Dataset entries

□ □ □ □ □ □ □

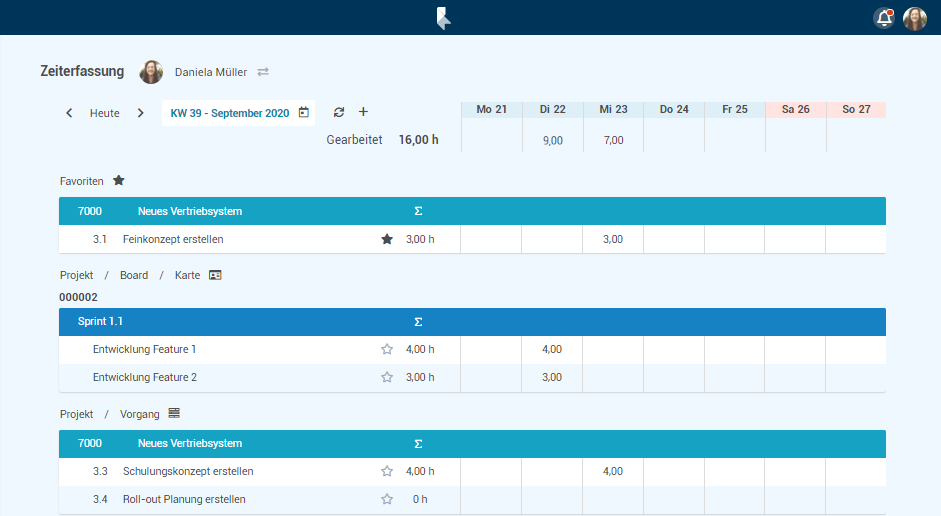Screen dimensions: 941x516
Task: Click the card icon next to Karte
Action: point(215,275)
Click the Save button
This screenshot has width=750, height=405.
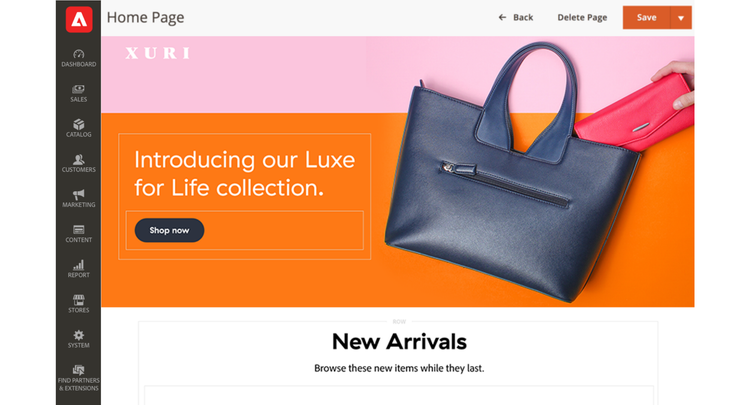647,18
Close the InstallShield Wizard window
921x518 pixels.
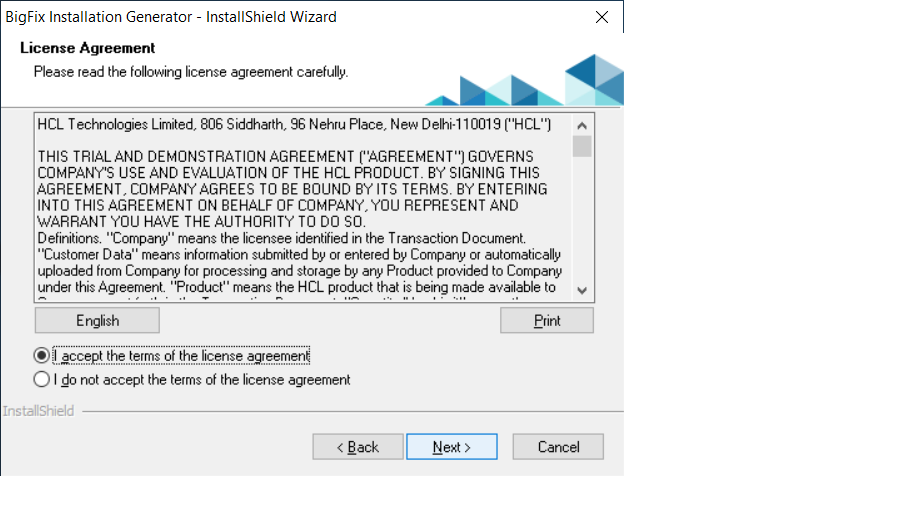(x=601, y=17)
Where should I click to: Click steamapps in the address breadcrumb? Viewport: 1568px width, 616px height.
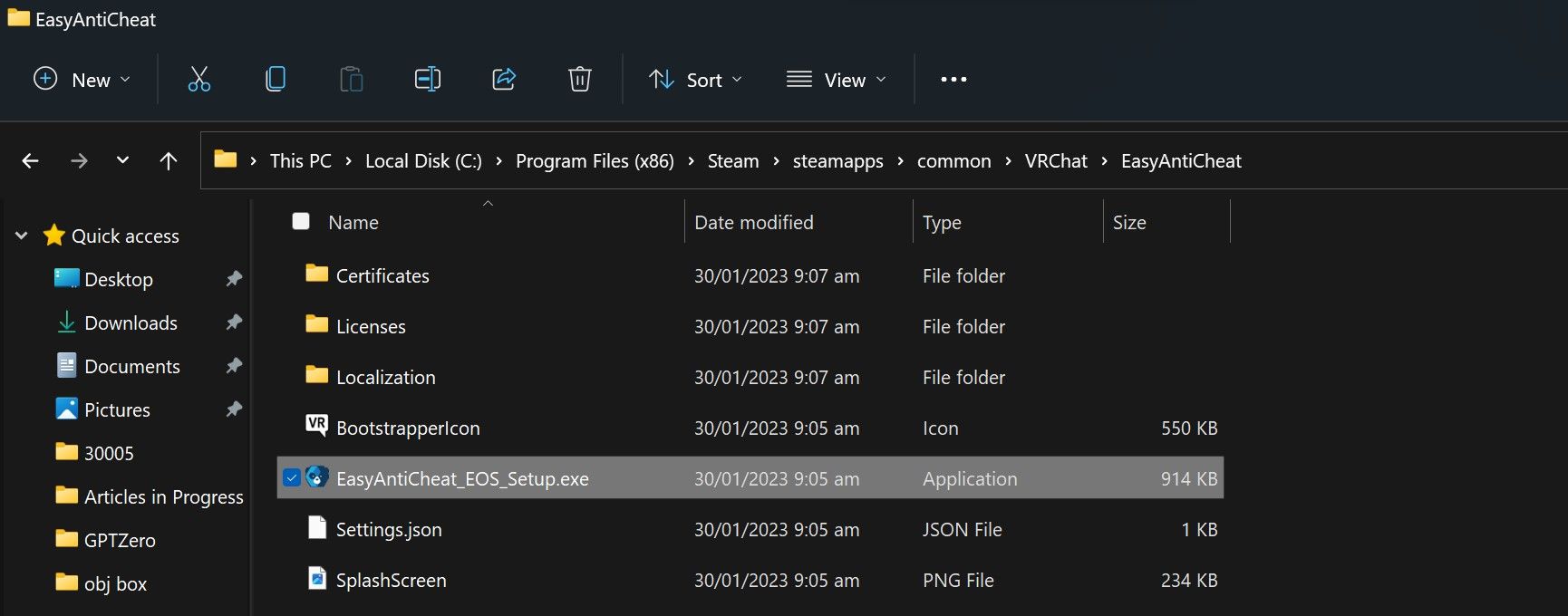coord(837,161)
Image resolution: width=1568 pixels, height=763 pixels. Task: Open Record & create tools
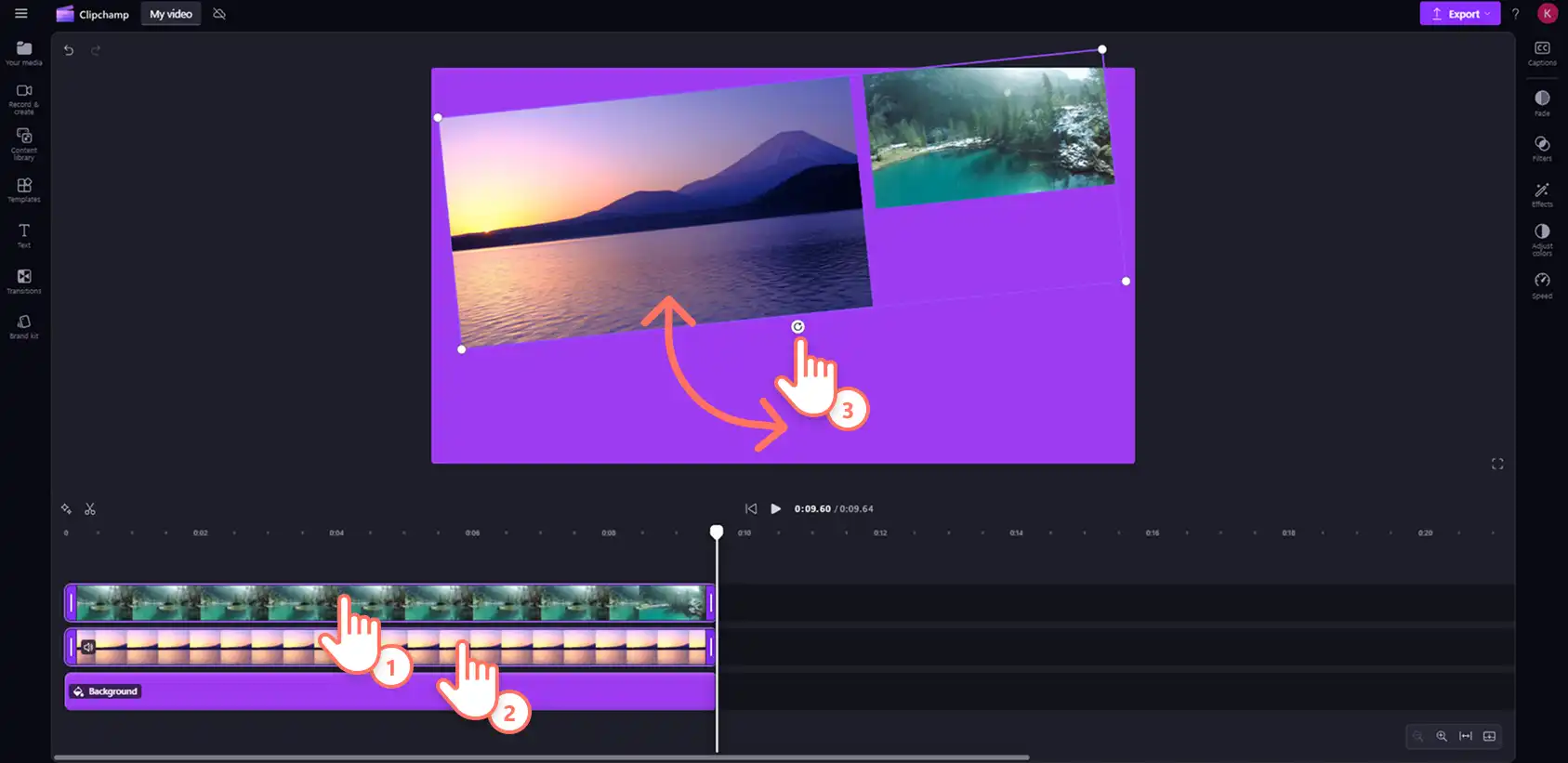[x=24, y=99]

□ □ □ □ □ □ □

WHAT TO PRODUCE:
The range to print runs from the line with "Close the InstallShield Wizard window" through the last line of the entries, both included; keep it exact and skip the pictures.

EXERCISE ANSWER:
Close the InstallShield Wizard window
921x518 pixels.
(x=601, y=17)
Where should I click to: Click steamapps in the address breadcrumb? Viewport: 1568px width, 616px height.
coord(837,161)
Image resolution: width=1568 pixels, height=763 pixels. Task: Open Record & create tools
[x=24, y=99]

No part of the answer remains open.